Kemudian, bagaimana tentang perumpamaan balon tadi? Balon itu terikat dalam pemerintahan, namun belum ada tangan yang mampu menggenggam antar balon lain agar terus dalam satu koordinasi. Kedamaian Papua melalui keadilan sepenuhnya tanpa ada syarat dan ketentuan adalah tanggung jawab kita semua, tidak hanya rakyat Papua yang berjuang dan pemerintah yang mengatur.

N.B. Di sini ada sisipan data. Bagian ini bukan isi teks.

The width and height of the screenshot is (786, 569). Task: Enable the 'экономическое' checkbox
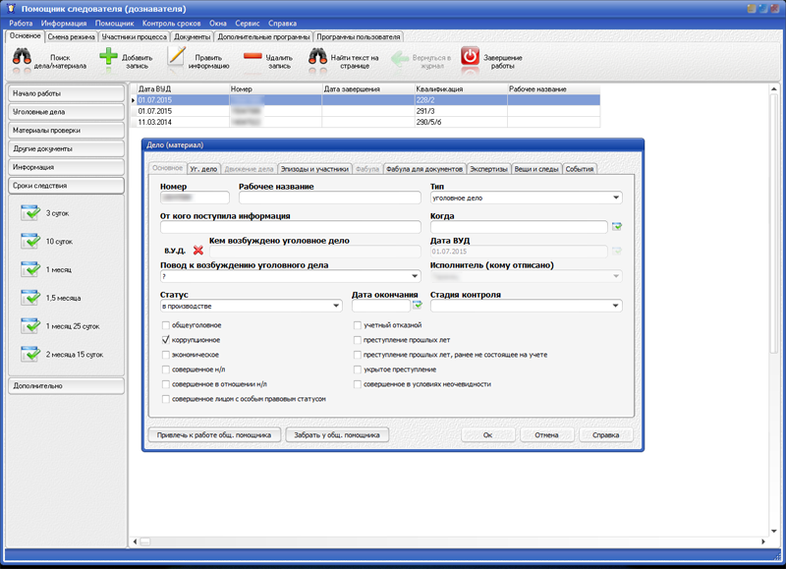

Akan tetapi, semua elemen masyarakat diperlukan untuk menyambung kembali balon yang terlepas dari genggaman tangan Ibu Pertiwi. Harapannya, kita semua dapat kembali menjadi satu negara yang utuh tanpa penindasan, rasisme, dan penuh akan kedamaian. Gas Helium dalam lingkup pulau Papua juga dapat kembali stabil sesuai aturan Gas Mulia, jika kondisi sosial dan ekonominya distimulus untuk mereda dan istirahat dari konflik. Balon-balon itu dapat terbang bebas namun tetap dibatasi oleh hak balon lain tanpa saling menjatuhkan, seperti ujaran kebencian.
Balon yang biasanya terjual dalam acara hajatan, kini harusnya dirangkul dalam pelukan Nusantara. Boleh saja untuk dipamerkan dan dipertunjukkan dalam pasar malam, namun dengan memberikan perbaikan yang pantas untuk Papua. Apabila Jawa makmur karena sawah dan ladang, Sumatra sejahtera karena perkebunan karet, Kalimantan tenteram karena perkebunan sawit, Sulawesi sentosa karena rempah-rempah, Bali dan Nusa Tenggara rahayu sebab pariwisata, maka Papua harusnya bisa mendapatkan nilai dari Pancasila seutuhnya dari semua kekayaan alam di Papua.
Penulis: Faiz Dwi Prasetya
NKRI harga mati…!!!!!
Tarek sess semongkoo????????
Keren kak
Uh
kereeeeeeen
Bagussss
Beli balon itu dimana ya
keren bgt kak??
wahh ?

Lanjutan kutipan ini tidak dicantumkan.